Instruction »
Translate this sentence from the paper on operator semigroups in Fréchet spaces into German: "Some Fréchet spaces (F-spaces) are beginning to play an important role in the study of partial differential equations."

Abstract
Full Text
L. MÁTÉ (L. MÁTÉ)
ON A SEMIGROUP OF OPERATORS IN A FRÉCHET SPACE
(Presented by Academician V. I. Smirnov on 30 X 1961)
§ 1. Introduction
Some Fréchet spaces (\(F\)-spaces) are beginning to play an important role in the study of partial differential equations. For example, such a space is the class of continuous functions on a locally compact space with the usual metric, or the class of infinitely differentiable functions on a compact space, if, in metrizing it, we require that certain differential operators be continuous in this space \((^{2,5})\).
Let us note one of the differences between Banach spaces and Fréchet spaces*. Let \(\{T(t);\, t \geqslant 0\}\) be a semigroup of operators in a Banach space, strongly continuous at \(t=0\). Then there exists an \(\alpha>0\) such that the semigroup**
\[ T^0(t)=e^{-\alpha t}T(t) \]
satisfies the condition (see \((^2)\)):
\[ \text{The set } \{T^0(t)x;\, t \geqslant 0\} \text{ is bounded for every } x \in X. \tag{*} \]
In Fréchet spaces this is, generally speaking, not so; an example is the translation semigroup: \(T(t)x(s)=x(s+t)\) in the class of continuous functions on \((-\infty,\infty)\). (The class of continuous functions on \((-\infty,\infty)\) is a Fréchet space with seminorms \((^5)\)
\(\|x\|_k=\sup_{|s|\leqslant k}|x(s)|\) \((k=1,2,\ldots)\).)
The fundamental Hille—Yosida—Phillips theorem \(((^1), p. 624)\) remains valid for a semigroup in an \(F\)-space if condition \((*)\) is satisfied for every \(x\), but it loses its force if \((*)\) is satisfied only on some everywhere dense subset of the space. The theorems obtained here are, in their nature, close to the results of Feller \((^2)\), which belong to another branch of semigroup theory.
The purpose of the present paper is to generalize the Hille—Yosida—Phillips theorem to those semigroups in an \(F\)-space for which condition \((*)\) is satisfied only on some everywhere dense subset. As an application, in § 4 we shall consider the question of extending a strongly continuous semigroup from a Banach space to a Fréchet space containing it as a subspace.
§ 2. Preliminary lemmas and definitions
I. A Fréchet space is a locally convex metrizable complete space.
II. A strongly continuous semigroup of operators is a family \(\{T(t);\, t \geqslant 0\}\) of bounded operators mapping the \(F\)-space \(X\) into itself and satisfying the following con—
* The definitions will be given in § 2.
** In what follows we shall everywhere replace \(T(t)\) by the equivalent semigroup \(T^0(t)\).
conditions:
A. \(T(t+s)=T(t)T(s),\ s,t\geqslant 0.\)
B. \(T(0)=E\) (\(E\) is the identity operator).

Information supplied »
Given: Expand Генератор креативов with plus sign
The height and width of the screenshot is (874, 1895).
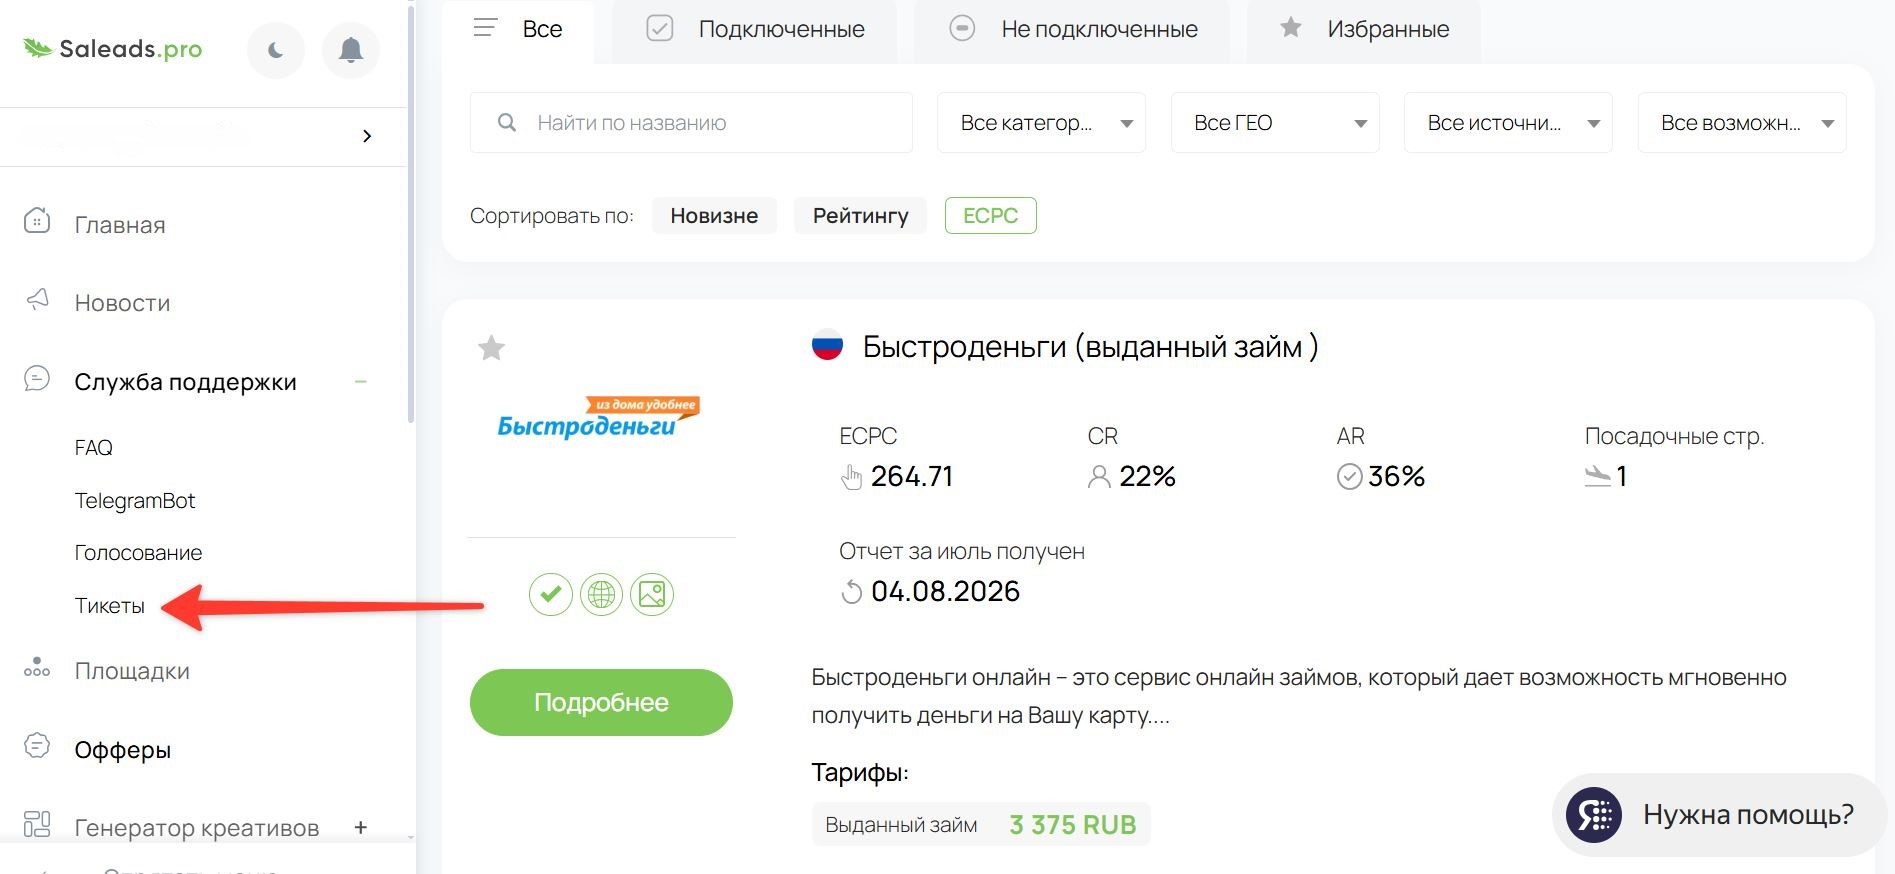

Written response »
Einige Fréchet-Räume (F-Räume) beginnen, bei der Untersuchung partieller Differentialgleichungen eine wichtige Rolle zu spielen.